著者
深沢 渓太 加茂野 有徳
出版者
東海北陸理学療法学術大会
雑誌
東海北陸理学療法学術大会誌 第27回東海北陸理学療法学術大会
巻号頁・発行日
pp.73, 2011 (Released:2011-12-22)

【目的】継ぎ足歩行は検査などで広く用いられているが、訓練として行った時の効果ははっきりしていない事が多く、また客観的なデータも少ないと感じる。そこで本研究はは継ぎ足歩行を力学的に分析しどのような訓練効果が期待できるか3次元動作解析装置と筋電計を用い通常歩行と比較した。 【方法】対象は本研究に同意した下肢・体幹に障害のない健常男性3名とした。測定条件はまず6mの通常歩行(以下Normal)と6mの継ぎ足歩行(以下Tandem)を行ってもらい、動作解析装置と表面筋電計を用い動作解析を行った。測定機器は3次元動作解析装置(Vicon社製Vicon Nexus使用)、床反力計(AMTI社製)、表面筋電計を同期させ、解析ソフト(WAVE EYES)を使用しデータの解析を行った。マーカーは32点マーカーを貼付、筋電計の電極は腹斜筋・脊柱起立筋・中殿筋・大内転筋・内側広筋・大腿二頭筋・前脛骨筋・腓骨筋に貼付し、右下肢に統一した。尚、継ぎ足歩行の計測の際には床反力計の継ぎ目を境として1足ずつ足部が位置するようにするため15回の練習課題を実施し、歩行速度の指定は行わなかった。計測したデータから歩行周期に合わせて下肢関節角度・下肢関節モーメント・体幹角度・筋活動電位を解析しNormalとTandemの比較・分析を行った。比較肢は右下肢とした。 【結果】関節モーメントはNormalと比較しTandemでは小さく、Normalの半分以下の関節モーメントであった。床反力も通常歩行と比較して若干小さく、鉛直方向の床反力は体重の約100%前後を全歩行周期にわたって一定の値を示していた。
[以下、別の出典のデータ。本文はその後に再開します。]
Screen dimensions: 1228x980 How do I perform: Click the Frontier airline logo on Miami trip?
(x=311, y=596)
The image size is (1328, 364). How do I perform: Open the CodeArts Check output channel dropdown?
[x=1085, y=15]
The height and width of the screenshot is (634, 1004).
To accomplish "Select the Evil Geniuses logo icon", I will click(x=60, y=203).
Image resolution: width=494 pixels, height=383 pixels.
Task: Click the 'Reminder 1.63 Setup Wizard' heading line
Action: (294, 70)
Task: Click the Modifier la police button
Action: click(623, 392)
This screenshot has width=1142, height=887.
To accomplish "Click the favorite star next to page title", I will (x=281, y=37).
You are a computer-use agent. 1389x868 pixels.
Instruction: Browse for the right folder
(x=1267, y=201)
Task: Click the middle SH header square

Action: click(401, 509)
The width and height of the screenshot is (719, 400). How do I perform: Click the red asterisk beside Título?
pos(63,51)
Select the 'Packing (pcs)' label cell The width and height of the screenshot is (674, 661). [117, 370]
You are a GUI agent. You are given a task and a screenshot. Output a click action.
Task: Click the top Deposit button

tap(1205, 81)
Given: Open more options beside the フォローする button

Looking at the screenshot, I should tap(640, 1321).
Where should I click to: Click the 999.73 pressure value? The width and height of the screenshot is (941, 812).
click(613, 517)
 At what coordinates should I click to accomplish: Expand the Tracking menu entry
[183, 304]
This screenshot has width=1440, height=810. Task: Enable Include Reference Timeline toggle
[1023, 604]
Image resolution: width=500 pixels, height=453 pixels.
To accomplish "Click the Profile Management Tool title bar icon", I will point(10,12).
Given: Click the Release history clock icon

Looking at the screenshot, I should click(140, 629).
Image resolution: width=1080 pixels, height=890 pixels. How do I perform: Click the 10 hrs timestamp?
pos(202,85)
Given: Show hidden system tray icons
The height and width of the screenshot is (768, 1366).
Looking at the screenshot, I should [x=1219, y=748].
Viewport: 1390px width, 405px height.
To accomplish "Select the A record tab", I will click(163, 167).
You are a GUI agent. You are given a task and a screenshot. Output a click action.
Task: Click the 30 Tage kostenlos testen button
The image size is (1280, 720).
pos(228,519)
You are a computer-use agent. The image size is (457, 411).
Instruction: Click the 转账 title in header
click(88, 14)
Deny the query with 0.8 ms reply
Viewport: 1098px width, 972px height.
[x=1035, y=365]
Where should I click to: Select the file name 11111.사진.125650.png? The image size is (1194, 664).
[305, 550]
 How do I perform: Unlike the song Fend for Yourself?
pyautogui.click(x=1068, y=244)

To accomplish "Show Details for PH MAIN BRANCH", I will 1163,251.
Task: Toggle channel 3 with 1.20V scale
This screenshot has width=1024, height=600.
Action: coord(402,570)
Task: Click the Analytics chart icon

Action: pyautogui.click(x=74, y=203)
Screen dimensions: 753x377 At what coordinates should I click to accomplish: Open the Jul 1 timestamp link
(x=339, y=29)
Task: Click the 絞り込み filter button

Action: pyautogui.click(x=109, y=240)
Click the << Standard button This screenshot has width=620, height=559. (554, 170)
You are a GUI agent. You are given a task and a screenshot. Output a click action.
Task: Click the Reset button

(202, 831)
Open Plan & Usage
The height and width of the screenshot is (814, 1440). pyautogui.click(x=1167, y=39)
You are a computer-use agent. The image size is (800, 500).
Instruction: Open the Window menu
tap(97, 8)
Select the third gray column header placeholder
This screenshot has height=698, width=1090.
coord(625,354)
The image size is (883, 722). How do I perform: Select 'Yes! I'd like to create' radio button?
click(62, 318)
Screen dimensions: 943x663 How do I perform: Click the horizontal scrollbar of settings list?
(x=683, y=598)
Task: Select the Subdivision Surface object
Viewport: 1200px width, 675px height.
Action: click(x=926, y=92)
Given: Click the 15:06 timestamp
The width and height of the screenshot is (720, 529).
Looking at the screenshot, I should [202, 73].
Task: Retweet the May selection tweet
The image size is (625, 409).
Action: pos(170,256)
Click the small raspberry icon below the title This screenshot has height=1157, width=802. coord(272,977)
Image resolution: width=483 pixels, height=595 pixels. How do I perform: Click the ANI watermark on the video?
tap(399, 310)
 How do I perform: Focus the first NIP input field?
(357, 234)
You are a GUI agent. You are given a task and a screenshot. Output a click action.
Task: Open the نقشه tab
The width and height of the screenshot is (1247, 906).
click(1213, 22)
筋電図はNormalと比較しTandemでは腹斜筋・中殿筋・大内転筋・内側広筋に特異的な波形を示しており、腹斜筋は歩行周期90%前後、中殿筋は歩行周期40~80%、大内転筋は歩行周期30~40%・80~90%にかけての二峰性、内側広筋は歩行周期30~50%にかけて大きな波形を示していた。また、胸郭と骨盤が同時に動いており、とくに胸郭側屈-骨盤側屈・胸郭回旋-骨盤回旋が大きな相互相関を示していた(r>0.90)。 【考察】継ぎ足歩行は歩行時に矢状面上での大きな関節モーメントを生じさせずに腹斜筋・中殿筋・大内転筋の筋活動を促す効果があると考える。床反力の急激な力の上昇も少ないことから関節へのストレスが軽減し、得に踵接地時に疼痛が出現する患者への有効性が示唆されるのではないかと考える。 【まとめ】本研究結果を実際の訓練へとフィードバックし、臨床での運動選択の一助としていき、実際の症例での検討も実施していきたい。